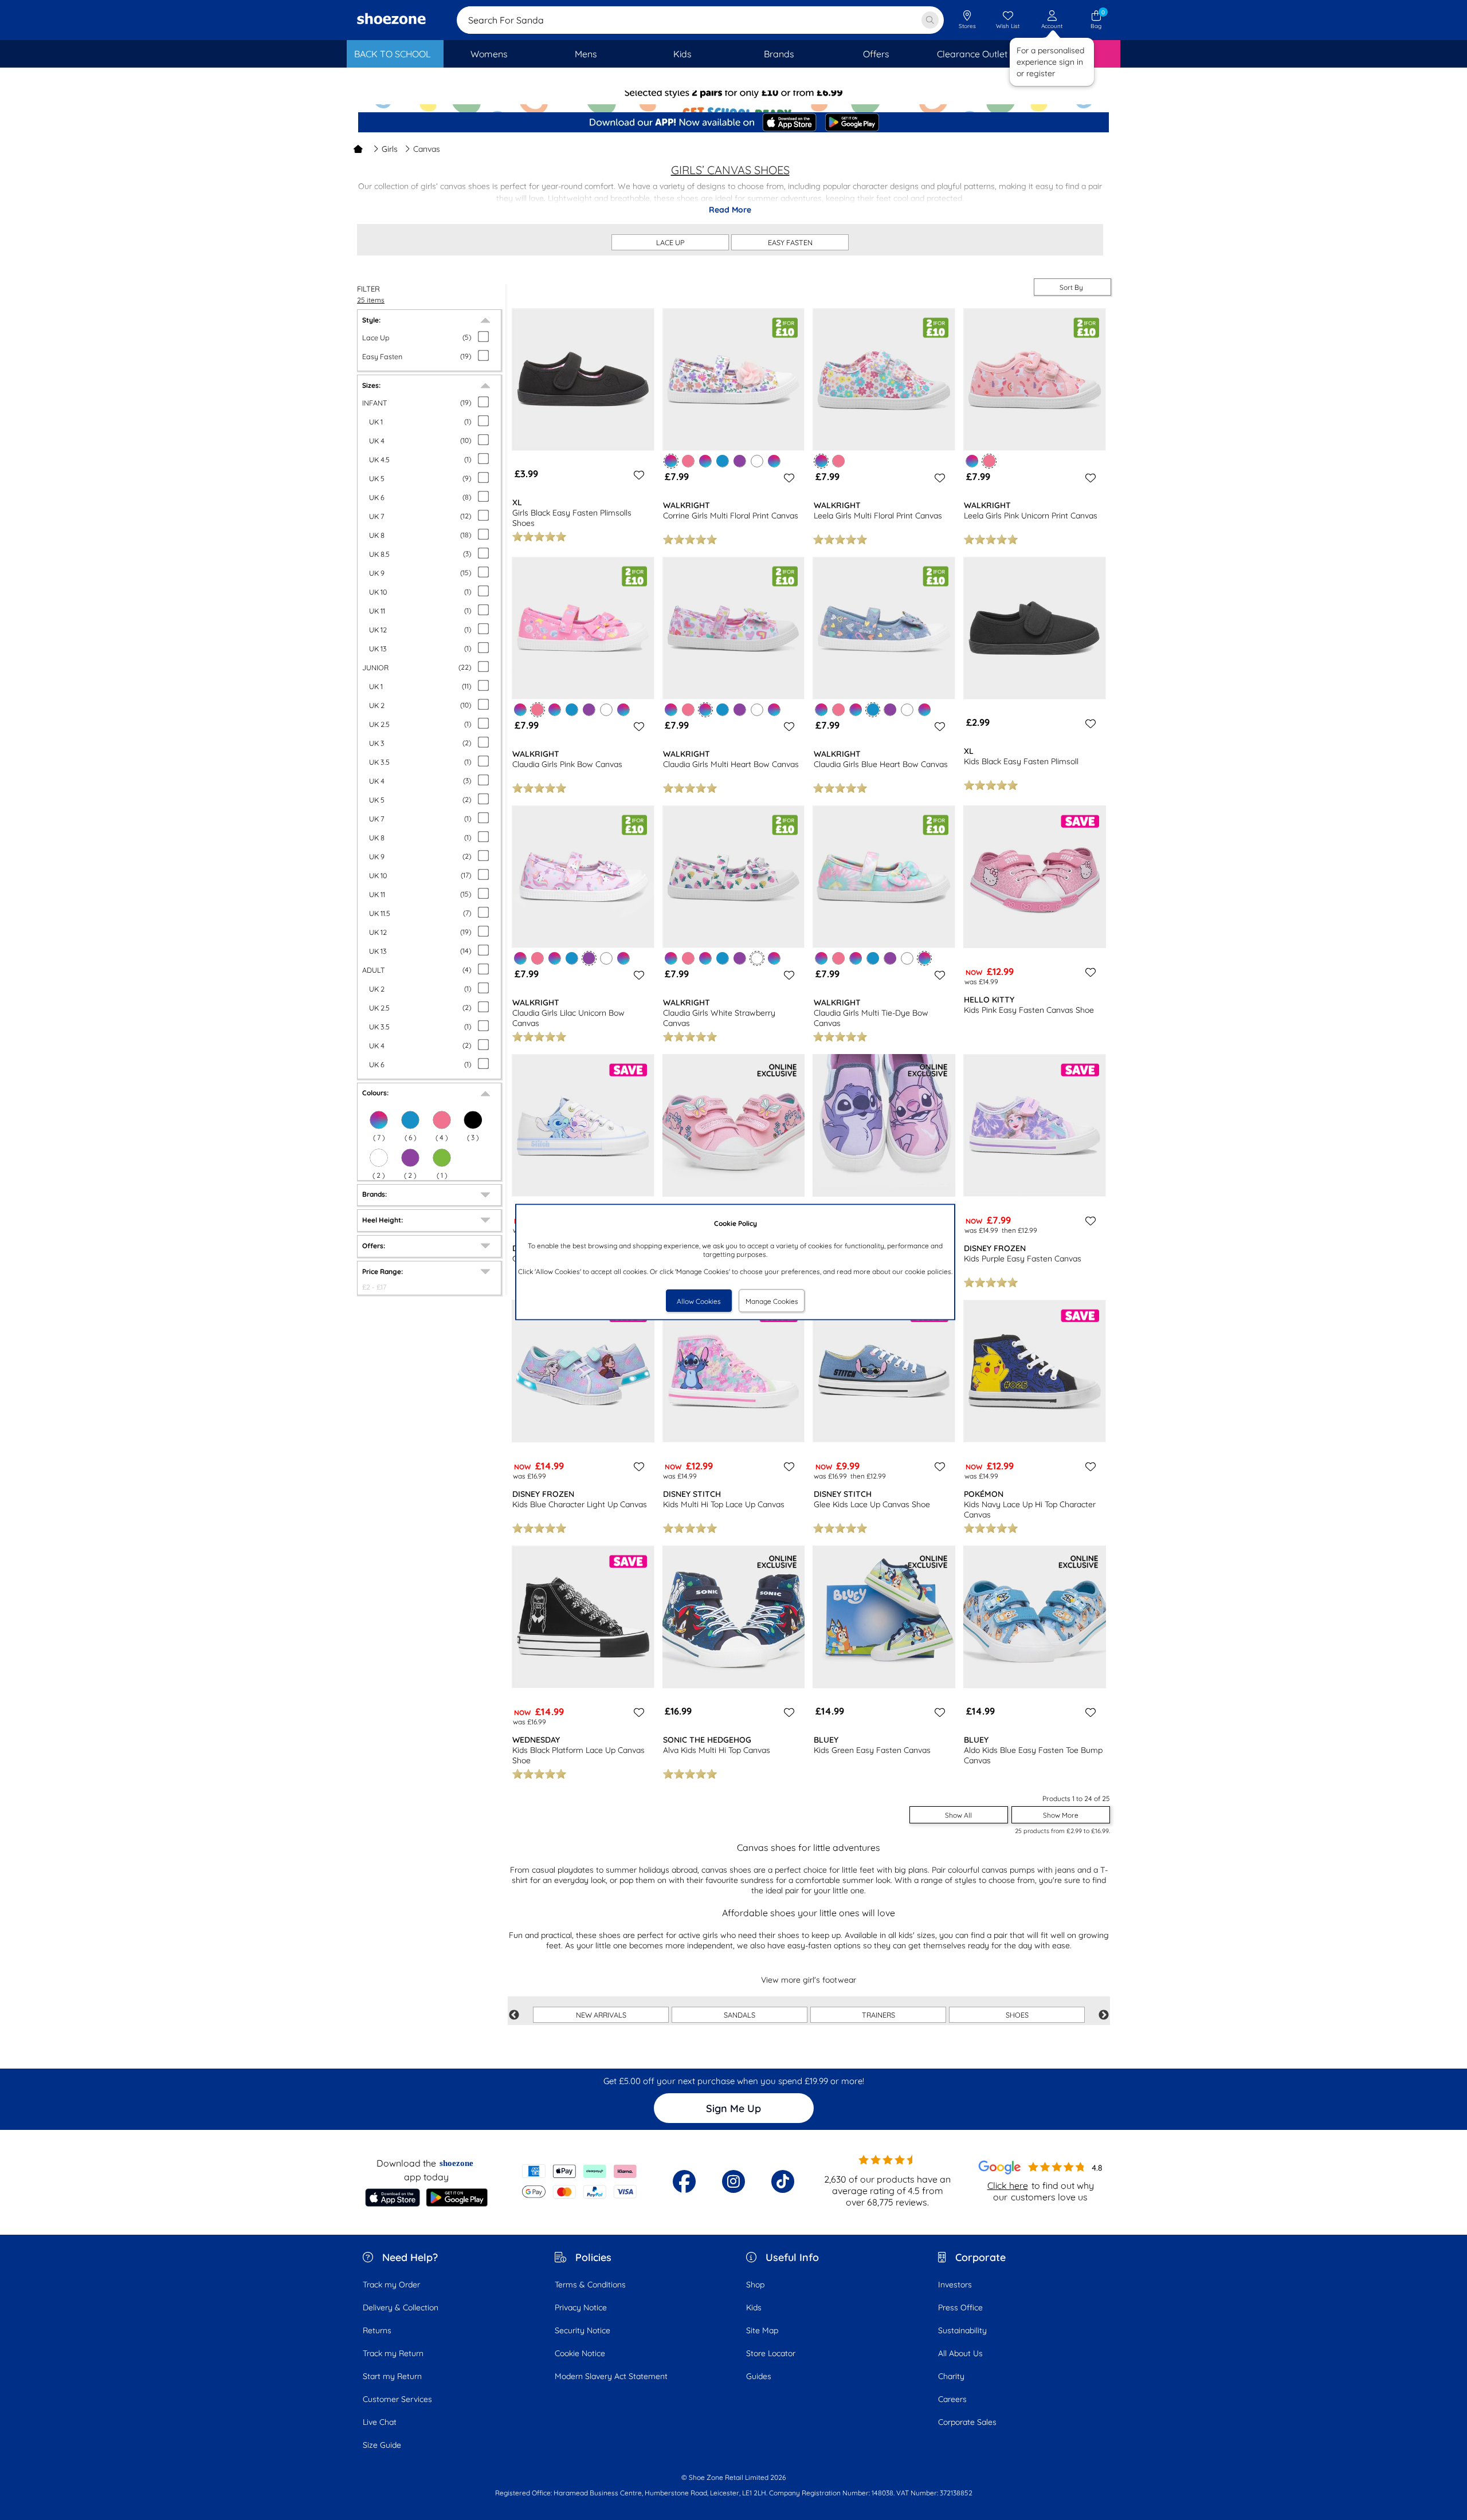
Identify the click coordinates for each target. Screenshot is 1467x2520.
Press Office (960, 2307)
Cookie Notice (580, 2353)
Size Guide (382, 2445)
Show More (1060, 1815)
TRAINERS (878, 2014)
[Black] (473, 1120)
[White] (379, 1158)
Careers (952, 2399)
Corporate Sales (967, 2422)
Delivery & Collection (400, 2307)
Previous (514, 2015)
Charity (951, 2376)
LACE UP (670, 242)
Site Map (762, 2330)
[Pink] (442, 1120)
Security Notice (582, 2330)
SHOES (1017, 2014)
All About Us (960, 2353)
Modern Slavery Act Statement (611, 2376)
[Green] (442, 1158)
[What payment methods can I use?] (579, 2181)
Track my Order (391, 2284)
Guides (758, 2376)
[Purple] (410, 1158)
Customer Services (397, 2399)
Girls (390, 149)
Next (1103, 2015)
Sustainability (962, 2330)
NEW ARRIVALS (601, 2014)
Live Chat (380, 2422)
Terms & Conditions (590, 2284)
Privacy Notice (581, 2307)
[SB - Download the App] (733, 123)
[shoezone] (391, 20)
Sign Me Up (733, 2108)
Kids (754, 2307)
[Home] (358, 148)
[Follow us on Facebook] (684, 2181)
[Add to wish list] (637, 475)
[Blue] (410, 1120)
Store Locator (770, 2353)
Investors (955, 2284)
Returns (377, 2330)
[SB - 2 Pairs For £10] (733, 101)
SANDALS (739, 2014)
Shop (755, 2284)
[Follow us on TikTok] (782, 2181)
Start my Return (392, 2376)
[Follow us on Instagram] (733, 2181)
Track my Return (393, 2353)
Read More (730, 210)
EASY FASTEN (790, 242)
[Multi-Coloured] (379, 1120)
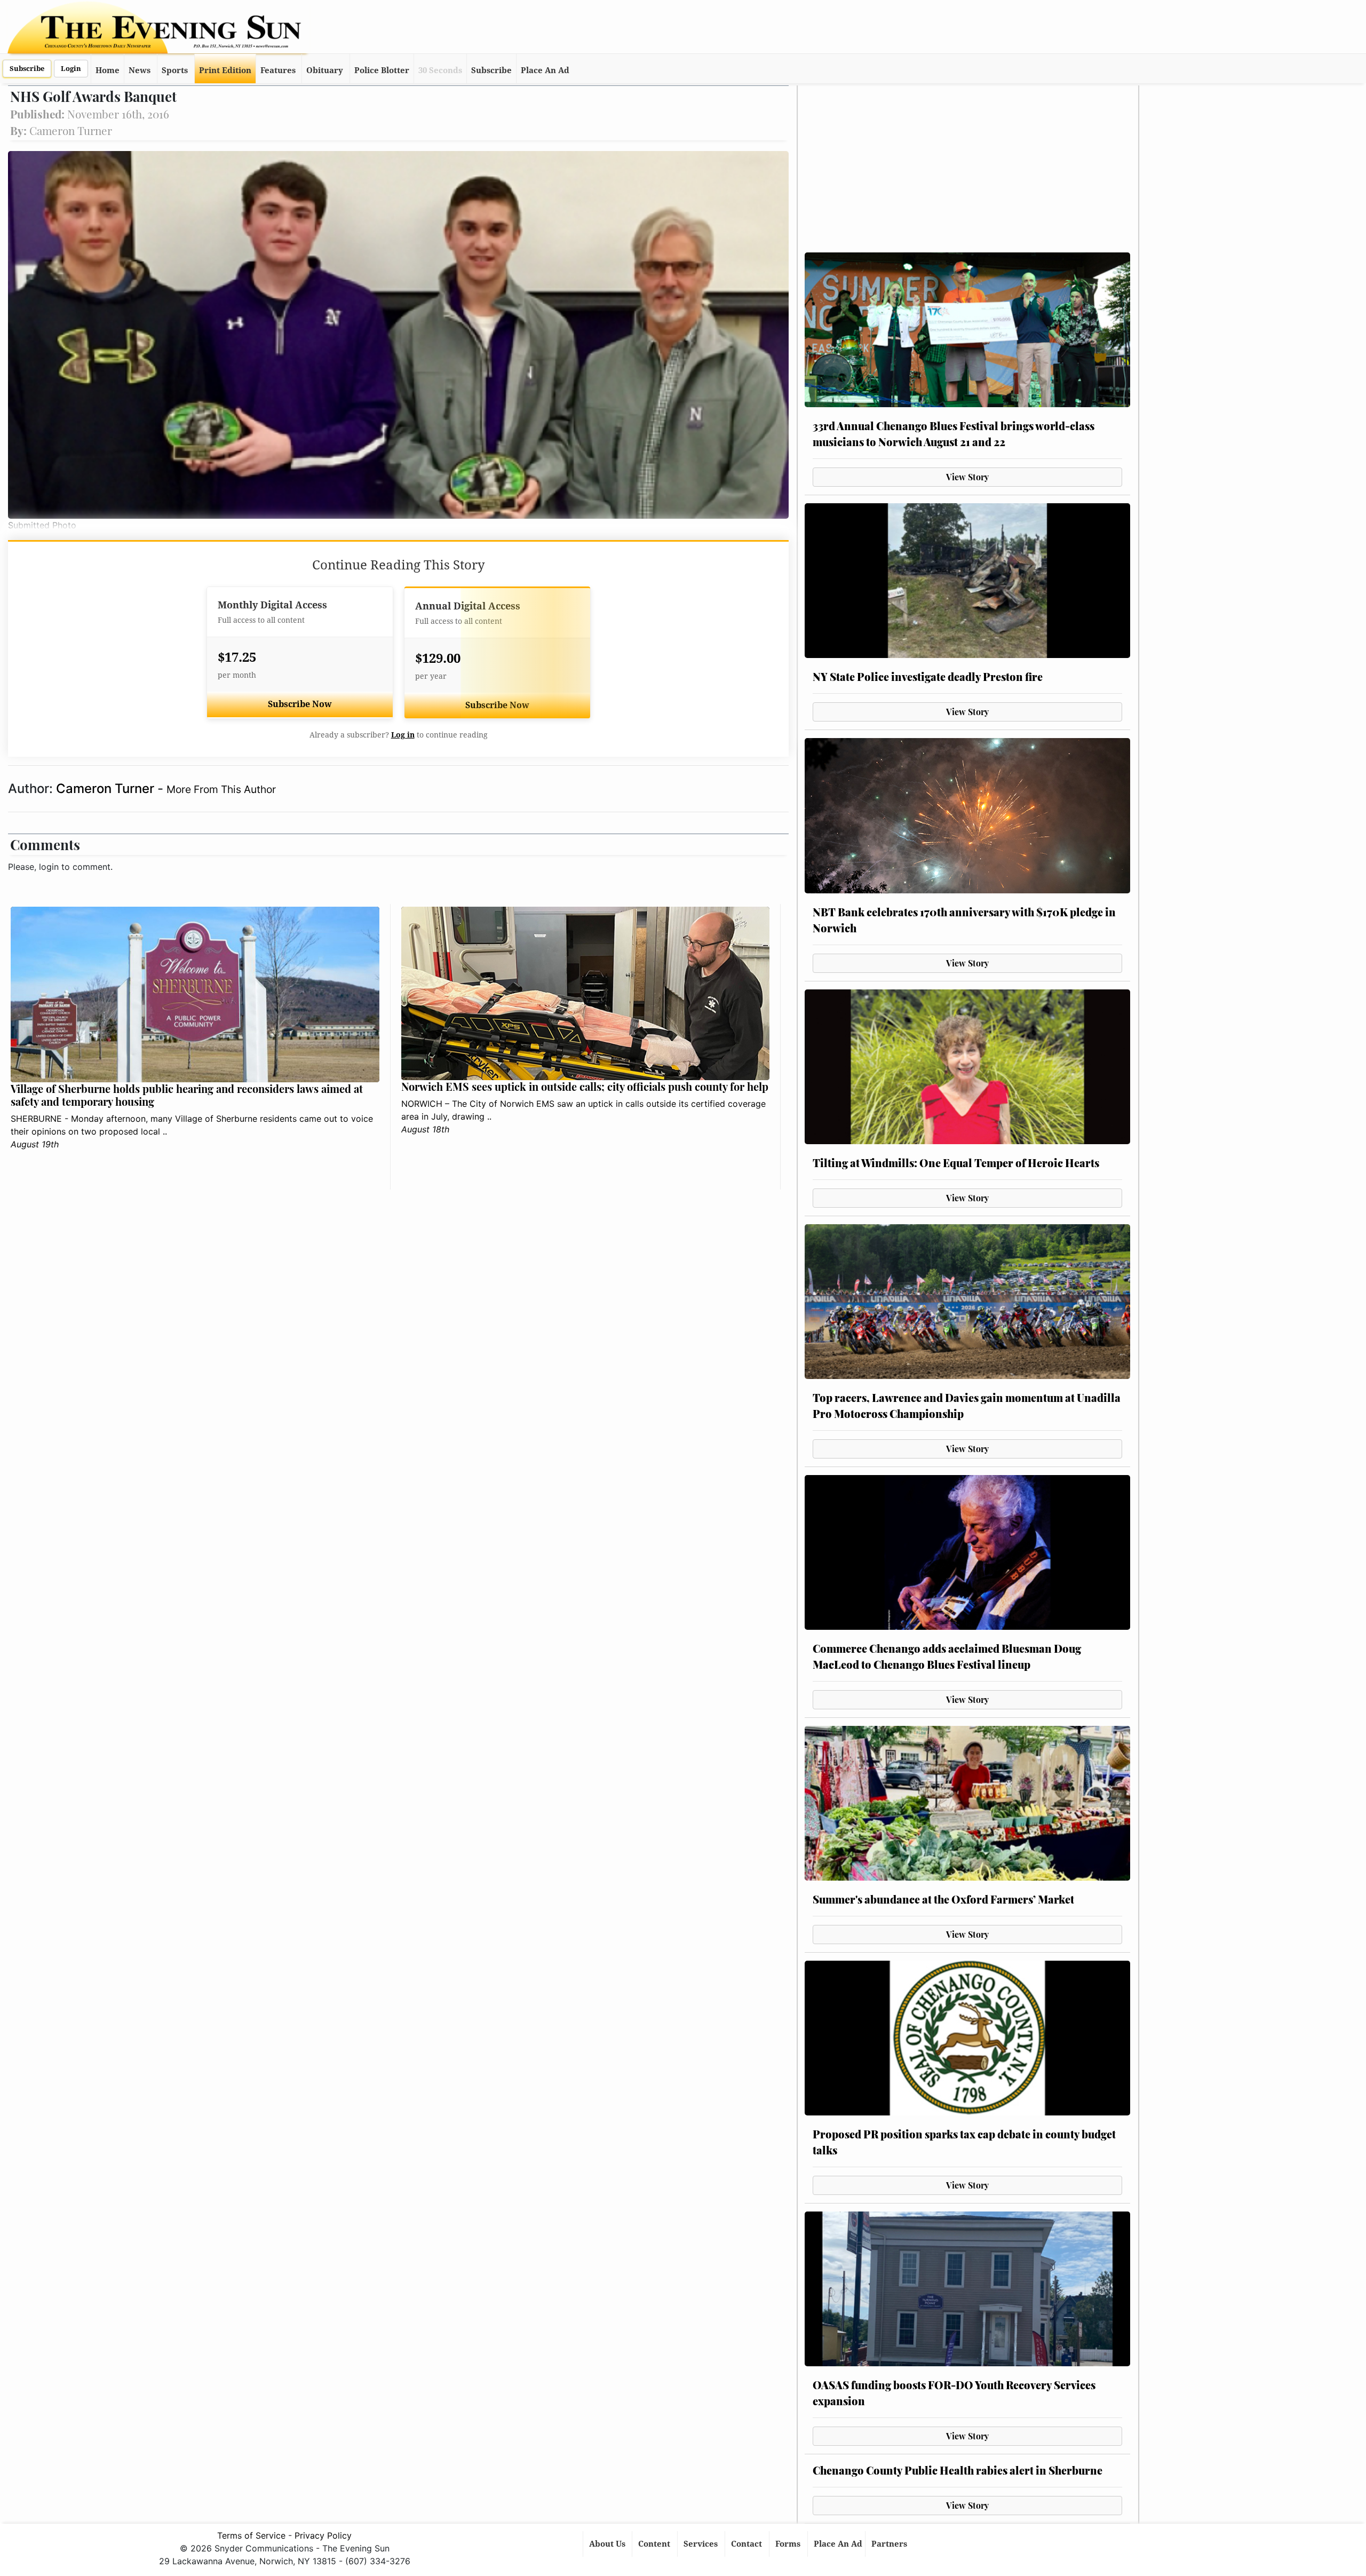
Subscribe (27, 69)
——————————
» **WHAT YOU NEED TO DO**:
Copy out every line of the data where the word "Notice" occurs.

» **RESULT**:
Cookie Notice (580, 2353)
Security Notice (582, 2330)
Privacy Notice (581, 2307)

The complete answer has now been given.